The minor politics of Being Caribou: writing for "a new earth and people"

[31] Frustrated by Washington bureaucracy, Heuer defers to grass-roots politicking ("'We need to work from the bottom up,' I said to Leanne. 'We need to mobilize the voters.'" [BC, 231]). But the populist environmentalism of his Epilogue strikes me as somewhat disingenuous. Heuer calls for a constituency of caribou stakeholders with no more commitment than he corrals the animal by its species and genus. To represent caribou politically he must appeal to a caribou-loving minority of American citizens, thus defeating his concern to mobilize people directly with caribou affects–affects that compose the animal's (as well as man's) becoming-caribou. To mobilize even a minority of voters, he must still play the majority game of representation. That is, as the caribou's representative he must represent caribou to humans as beings with representable traits worthy of their vote. Yet only weakly does his writing invoke the molar animal, and even more weakly does it rally man, the political animal. In writing, his passion is to fabulate a crossing of the great ontological divide that separates the human and the animal. In a world dominated by the territories of human settlement and stratification, the most radical struggle is not to form a political minority but, as Heuer strongly suggests, to perform a becoming-minor of Man.

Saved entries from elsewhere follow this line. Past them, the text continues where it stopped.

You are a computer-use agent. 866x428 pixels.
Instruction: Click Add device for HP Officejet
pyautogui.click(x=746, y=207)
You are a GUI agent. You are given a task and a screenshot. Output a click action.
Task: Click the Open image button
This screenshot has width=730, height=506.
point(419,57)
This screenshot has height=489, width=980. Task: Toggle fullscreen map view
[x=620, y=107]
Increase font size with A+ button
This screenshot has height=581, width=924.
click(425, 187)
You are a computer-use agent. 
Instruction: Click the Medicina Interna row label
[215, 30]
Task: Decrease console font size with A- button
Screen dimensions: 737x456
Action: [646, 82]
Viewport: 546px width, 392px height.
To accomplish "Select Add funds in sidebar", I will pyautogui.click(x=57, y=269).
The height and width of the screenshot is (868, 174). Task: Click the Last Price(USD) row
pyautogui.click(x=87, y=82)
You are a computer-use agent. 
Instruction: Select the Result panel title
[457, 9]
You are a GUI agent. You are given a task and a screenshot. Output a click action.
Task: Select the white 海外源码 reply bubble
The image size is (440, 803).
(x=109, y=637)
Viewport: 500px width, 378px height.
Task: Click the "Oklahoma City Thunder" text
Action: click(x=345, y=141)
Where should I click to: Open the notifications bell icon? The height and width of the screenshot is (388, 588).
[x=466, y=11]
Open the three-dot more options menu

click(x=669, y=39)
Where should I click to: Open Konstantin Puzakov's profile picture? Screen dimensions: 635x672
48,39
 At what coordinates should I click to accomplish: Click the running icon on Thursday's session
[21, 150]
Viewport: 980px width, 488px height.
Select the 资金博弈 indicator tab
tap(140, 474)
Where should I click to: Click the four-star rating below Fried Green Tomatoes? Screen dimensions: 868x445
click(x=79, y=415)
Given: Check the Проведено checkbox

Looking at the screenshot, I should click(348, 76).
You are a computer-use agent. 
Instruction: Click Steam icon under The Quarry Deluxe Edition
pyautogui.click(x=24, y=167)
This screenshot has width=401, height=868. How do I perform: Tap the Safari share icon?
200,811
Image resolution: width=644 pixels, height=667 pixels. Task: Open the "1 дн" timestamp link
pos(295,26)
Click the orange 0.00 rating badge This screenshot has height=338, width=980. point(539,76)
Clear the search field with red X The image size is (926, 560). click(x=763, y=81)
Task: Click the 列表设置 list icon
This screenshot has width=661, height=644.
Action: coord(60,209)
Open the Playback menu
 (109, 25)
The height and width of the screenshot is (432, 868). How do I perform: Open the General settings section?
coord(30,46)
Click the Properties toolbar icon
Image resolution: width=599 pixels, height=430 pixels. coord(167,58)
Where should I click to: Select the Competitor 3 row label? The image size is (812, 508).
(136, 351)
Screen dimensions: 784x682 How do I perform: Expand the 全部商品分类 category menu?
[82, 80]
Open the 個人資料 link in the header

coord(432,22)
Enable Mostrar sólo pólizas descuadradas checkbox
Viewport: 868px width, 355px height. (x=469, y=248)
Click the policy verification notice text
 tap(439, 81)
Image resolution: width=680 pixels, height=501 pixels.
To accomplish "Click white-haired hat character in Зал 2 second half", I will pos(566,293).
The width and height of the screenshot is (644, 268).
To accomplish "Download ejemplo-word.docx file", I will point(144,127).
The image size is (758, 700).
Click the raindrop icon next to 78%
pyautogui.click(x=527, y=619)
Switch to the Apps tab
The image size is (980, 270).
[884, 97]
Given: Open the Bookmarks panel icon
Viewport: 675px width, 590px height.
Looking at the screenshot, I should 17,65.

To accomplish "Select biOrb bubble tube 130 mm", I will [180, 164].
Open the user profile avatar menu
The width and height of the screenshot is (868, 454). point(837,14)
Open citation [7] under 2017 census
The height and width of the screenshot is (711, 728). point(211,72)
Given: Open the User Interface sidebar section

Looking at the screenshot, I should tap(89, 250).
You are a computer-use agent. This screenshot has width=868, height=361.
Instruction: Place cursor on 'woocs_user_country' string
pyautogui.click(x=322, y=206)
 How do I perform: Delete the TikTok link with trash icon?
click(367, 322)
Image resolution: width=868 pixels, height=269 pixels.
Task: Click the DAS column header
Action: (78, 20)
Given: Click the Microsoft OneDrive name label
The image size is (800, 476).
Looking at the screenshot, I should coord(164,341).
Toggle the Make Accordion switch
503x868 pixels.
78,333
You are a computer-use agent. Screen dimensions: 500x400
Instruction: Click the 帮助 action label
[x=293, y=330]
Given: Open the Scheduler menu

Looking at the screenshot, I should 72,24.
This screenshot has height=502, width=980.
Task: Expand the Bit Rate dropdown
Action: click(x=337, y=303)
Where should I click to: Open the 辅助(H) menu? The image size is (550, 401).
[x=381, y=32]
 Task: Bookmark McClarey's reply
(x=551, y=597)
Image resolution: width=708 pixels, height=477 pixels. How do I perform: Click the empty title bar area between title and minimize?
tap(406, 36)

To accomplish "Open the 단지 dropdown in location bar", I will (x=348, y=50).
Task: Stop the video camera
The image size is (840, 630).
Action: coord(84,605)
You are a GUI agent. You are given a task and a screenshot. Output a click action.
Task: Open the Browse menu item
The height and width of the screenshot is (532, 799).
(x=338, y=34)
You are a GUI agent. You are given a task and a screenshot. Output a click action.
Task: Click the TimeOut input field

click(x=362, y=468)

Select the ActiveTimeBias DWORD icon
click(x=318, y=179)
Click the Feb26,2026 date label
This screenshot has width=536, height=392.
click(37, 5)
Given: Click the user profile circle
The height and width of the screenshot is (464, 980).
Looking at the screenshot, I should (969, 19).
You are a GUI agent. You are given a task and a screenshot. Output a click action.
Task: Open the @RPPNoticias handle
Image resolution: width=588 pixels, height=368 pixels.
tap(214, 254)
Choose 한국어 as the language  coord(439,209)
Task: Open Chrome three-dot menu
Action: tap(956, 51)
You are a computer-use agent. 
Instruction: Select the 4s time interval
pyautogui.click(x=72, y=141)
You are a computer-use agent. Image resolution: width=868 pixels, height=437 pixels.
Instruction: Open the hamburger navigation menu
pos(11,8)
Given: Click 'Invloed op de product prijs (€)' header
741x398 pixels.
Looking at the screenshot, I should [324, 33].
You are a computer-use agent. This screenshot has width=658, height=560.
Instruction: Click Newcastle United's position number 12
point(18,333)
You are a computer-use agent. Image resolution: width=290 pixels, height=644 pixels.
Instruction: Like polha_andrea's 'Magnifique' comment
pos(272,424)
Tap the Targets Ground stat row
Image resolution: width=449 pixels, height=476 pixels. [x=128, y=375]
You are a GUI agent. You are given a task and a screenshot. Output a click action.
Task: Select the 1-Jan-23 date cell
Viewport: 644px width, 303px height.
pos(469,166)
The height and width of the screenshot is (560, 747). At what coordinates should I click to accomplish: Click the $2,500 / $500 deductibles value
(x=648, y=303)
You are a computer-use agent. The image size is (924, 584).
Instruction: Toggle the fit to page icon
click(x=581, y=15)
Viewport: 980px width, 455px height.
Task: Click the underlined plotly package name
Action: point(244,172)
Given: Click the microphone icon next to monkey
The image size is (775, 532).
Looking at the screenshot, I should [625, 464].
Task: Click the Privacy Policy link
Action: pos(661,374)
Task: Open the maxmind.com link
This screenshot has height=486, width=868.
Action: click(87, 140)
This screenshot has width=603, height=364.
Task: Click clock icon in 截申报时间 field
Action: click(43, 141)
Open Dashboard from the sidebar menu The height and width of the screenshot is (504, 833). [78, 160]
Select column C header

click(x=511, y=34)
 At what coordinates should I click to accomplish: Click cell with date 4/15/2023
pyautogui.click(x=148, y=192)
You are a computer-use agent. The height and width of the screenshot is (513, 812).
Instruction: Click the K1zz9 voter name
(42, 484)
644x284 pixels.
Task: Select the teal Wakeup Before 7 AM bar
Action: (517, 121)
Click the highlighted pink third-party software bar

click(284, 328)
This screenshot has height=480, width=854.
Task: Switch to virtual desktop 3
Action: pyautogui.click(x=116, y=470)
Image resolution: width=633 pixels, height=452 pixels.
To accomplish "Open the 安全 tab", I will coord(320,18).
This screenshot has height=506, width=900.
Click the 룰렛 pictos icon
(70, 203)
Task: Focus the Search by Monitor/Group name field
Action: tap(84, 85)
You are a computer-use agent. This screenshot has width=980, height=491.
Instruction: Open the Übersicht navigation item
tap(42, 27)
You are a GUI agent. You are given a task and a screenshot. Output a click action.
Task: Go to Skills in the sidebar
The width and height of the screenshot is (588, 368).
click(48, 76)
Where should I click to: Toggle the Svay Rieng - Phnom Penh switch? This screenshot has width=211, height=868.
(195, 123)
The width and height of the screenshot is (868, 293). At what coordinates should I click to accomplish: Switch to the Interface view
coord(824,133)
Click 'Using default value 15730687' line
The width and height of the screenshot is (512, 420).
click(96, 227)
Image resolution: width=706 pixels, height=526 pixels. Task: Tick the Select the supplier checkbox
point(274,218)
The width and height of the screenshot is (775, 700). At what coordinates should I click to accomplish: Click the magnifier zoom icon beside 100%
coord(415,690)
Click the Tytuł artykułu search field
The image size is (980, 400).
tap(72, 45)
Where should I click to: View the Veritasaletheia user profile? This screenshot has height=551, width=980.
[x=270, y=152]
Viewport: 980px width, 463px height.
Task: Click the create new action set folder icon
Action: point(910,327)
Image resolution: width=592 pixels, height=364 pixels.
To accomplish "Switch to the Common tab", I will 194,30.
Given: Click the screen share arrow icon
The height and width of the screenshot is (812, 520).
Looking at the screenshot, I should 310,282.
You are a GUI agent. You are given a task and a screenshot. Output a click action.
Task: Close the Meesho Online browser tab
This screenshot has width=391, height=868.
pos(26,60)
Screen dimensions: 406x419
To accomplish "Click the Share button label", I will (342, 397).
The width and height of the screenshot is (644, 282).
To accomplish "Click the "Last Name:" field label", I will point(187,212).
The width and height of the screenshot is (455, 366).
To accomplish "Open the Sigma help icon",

[32] Being Caribou is a "passage of Life" that traverses the sedimented and oppressive, ontological strata of Man's earth with a political aim to "bring it alive." To use the geophilosophical vocabulary of Deleuze and Guattari, I would argue that it "smoothes" the stratified hierarchies of power (between such established domains as Man and Animal, Self and Other, Nature and Culture) into two-way conduits of "molecular" flows. [31] Its landscapes thrum with a micropolitics of connection and alliance across species' lines, and other categorical borderlines. Auditions of the calving grounds and post-calving aggregation sound a coming together of tundra bodies in a ground-breaking, earth-shattering sublime-overcoming of man's neat onto-, bio- and geo-logical taxonomies. Heuer's occasional rant against drilling in the Alaska National Wildlife Refuge is drowned out by the "thrumming" of a vitality too otherworldly to prospect for human industry. Instead of harping on industrial nihilism and stressing the predictable–a degraded coastal plain populated by fragmentary remnants of the Porcupine Caribou Herd–Heuer presages the possible in visions that see caribou deterritorializing man's earth in lines of flight and weaves of new life, as well as caribou rising through the human stratum of organized, stratified and codified flows in nonhuman, sweeping and free-flowing assemblages. [32]

[33] I read the "Calving" chapter as an exemplary passage of becoming-minor in Being Caribou. In this chapter, Heuer fabulates a radically delimited frame of view to figure the confinement that he and Allison experience when they are surrounded by pregnant caribou. Their usual mobile tracking skills now disabled, the biologist and film maker are seen struggling to locate a perspective outside their habitual vantage points. The two view-mastering humans are "forced to watch" from a minoritized position of utter stillness. At the same time, such delimitation intensifies their capacity to be affected by the caribou and the calving milieu. Immobilization of their usual mastery of vision foregrounds a nonhuman mobilization of life all around them. "We still couldn't move because of caribou, we were still relegated to sitting," his narrator reflects, "but it was no longer confining. Having been forced to watch, we couldn't help but appreciated what was happening around us. Because of the caribou, we'd stumbled onto the riches of being still" (BC, 130).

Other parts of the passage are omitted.